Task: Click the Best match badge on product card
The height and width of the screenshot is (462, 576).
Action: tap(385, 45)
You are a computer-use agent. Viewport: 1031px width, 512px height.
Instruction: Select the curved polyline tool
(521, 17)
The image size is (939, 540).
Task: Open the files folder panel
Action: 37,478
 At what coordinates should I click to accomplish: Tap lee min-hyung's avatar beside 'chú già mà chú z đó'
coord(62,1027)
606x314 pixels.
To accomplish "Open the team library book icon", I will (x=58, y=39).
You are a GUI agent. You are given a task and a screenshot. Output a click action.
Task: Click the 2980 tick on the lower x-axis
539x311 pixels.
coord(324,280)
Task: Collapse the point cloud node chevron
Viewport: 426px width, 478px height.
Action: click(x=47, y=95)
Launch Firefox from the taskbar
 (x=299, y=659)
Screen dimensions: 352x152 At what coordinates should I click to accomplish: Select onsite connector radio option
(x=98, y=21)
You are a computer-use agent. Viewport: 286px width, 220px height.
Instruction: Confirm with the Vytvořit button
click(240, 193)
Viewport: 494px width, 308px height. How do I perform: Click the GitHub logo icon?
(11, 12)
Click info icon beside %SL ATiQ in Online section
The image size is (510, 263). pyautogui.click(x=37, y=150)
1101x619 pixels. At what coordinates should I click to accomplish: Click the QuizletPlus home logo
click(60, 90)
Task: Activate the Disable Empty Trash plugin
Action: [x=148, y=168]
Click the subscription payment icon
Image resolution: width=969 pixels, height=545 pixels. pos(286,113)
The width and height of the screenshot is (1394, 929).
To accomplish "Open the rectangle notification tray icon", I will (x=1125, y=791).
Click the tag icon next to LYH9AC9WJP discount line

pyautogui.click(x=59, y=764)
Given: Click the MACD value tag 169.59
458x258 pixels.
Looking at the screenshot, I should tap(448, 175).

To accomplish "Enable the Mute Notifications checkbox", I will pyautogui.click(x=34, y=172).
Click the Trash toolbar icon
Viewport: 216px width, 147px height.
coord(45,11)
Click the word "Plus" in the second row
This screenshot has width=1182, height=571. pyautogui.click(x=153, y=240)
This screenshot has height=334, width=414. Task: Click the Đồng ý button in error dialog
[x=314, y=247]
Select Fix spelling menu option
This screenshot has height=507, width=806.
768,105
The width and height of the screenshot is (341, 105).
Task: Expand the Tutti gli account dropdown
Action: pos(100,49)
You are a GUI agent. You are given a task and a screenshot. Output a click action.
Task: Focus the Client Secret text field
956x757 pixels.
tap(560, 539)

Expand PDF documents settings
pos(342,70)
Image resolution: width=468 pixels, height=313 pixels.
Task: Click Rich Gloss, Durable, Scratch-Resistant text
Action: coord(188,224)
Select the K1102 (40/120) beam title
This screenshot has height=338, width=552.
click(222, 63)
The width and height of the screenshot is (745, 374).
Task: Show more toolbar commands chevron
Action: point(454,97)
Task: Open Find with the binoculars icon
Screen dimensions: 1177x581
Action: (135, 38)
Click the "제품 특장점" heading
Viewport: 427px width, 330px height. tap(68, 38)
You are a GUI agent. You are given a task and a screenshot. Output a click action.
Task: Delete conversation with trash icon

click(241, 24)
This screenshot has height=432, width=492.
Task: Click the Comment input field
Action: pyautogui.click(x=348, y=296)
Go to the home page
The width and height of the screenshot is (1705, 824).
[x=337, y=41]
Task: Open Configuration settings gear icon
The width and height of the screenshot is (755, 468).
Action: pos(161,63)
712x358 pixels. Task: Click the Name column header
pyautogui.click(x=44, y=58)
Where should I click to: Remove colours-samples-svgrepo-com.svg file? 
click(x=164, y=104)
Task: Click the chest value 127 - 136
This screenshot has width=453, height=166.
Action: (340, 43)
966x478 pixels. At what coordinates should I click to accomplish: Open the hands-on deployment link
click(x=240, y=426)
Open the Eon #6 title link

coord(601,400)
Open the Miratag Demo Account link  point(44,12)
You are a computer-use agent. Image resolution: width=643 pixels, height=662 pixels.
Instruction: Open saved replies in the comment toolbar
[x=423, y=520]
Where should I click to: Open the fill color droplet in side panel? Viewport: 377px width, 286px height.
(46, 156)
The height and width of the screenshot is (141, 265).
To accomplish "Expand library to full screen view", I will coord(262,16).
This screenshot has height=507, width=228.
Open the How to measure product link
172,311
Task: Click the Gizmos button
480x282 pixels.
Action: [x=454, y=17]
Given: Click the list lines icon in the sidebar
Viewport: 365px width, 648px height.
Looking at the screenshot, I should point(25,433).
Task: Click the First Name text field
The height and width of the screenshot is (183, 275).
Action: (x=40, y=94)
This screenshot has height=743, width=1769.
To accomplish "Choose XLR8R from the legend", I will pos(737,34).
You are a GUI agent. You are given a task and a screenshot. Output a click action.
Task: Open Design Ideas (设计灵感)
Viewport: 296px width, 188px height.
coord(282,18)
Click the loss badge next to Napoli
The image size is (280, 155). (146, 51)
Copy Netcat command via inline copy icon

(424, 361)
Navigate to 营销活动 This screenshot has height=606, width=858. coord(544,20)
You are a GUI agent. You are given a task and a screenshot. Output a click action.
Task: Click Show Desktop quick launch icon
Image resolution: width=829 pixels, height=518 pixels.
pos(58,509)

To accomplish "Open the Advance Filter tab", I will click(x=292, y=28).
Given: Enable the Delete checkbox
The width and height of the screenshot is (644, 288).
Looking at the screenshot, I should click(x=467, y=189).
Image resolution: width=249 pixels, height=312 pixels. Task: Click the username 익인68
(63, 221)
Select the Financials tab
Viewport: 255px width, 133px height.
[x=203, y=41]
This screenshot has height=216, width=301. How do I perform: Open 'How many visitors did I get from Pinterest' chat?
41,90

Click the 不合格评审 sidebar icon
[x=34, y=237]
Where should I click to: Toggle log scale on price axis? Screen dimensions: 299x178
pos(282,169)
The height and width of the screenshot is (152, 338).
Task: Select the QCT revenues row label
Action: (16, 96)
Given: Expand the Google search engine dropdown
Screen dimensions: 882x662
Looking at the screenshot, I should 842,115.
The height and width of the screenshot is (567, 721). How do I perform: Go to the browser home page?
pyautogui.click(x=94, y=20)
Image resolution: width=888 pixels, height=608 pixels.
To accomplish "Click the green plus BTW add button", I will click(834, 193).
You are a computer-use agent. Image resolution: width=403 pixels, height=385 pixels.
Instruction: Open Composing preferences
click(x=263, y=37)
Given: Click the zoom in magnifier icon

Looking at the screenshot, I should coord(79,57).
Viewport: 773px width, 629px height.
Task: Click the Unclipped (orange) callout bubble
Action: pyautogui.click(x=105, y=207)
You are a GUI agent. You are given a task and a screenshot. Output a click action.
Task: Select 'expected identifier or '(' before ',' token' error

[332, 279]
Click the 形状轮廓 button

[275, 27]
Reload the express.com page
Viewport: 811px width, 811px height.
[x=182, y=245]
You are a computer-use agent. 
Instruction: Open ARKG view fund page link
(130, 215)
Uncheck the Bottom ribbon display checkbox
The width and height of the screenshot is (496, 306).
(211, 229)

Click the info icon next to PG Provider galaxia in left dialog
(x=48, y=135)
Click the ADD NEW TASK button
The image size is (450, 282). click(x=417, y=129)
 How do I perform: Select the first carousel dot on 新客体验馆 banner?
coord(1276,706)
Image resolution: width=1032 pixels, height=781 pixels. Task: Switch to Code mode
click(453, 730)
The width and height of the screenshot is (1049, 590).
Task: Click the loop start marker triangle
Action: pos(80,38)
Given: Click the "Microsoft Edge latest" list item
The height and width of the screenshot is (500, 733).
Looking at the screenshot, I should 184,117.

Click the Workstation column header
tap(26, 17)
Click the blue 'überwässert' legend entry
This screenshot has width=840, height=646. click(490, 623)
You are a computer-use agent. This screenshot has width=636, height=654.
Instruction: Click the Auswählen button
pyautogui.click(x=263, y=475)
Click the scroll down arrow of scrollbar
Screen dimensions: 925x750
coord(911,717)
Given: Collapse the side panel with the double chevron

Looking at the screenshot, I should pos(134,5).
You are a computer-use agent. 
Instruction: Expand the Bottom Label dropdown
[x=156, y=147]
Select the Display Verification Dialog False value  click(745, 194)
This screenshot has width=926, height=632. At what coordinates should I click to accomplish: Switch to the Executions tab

================

Work item:
Find the line with "Click the blue 'überwässert' legend entry" in the listing above, then write out that line and each remaining line exactly, with no other text.

Answer:
Click the blue 'überwässert' legend entry
This screenshot has width=840, height=646. click(490, 623)
You are a computer-use agent. This screenshot has width=636, height=654.
Instruction: Click the Auswählen button
pyautogui.click(x=263, y=475)
Click the scroll down arrow of scrollbar
Screen dimensions: 925x750
coord(911,717)
Given: Collapse the side panel with the double chevron

Looking at the screenshot, I should pos(134,5).
You are a computer-use agent. 
Instruction: Expand the Bottom Label dropdown
[x=156, y=147]
Select the Display Verification Dialog False value  click(745, 194)
This screenshot has width=926, height=632. At what coordinates should I click to accomplish: Switch to the Executions tab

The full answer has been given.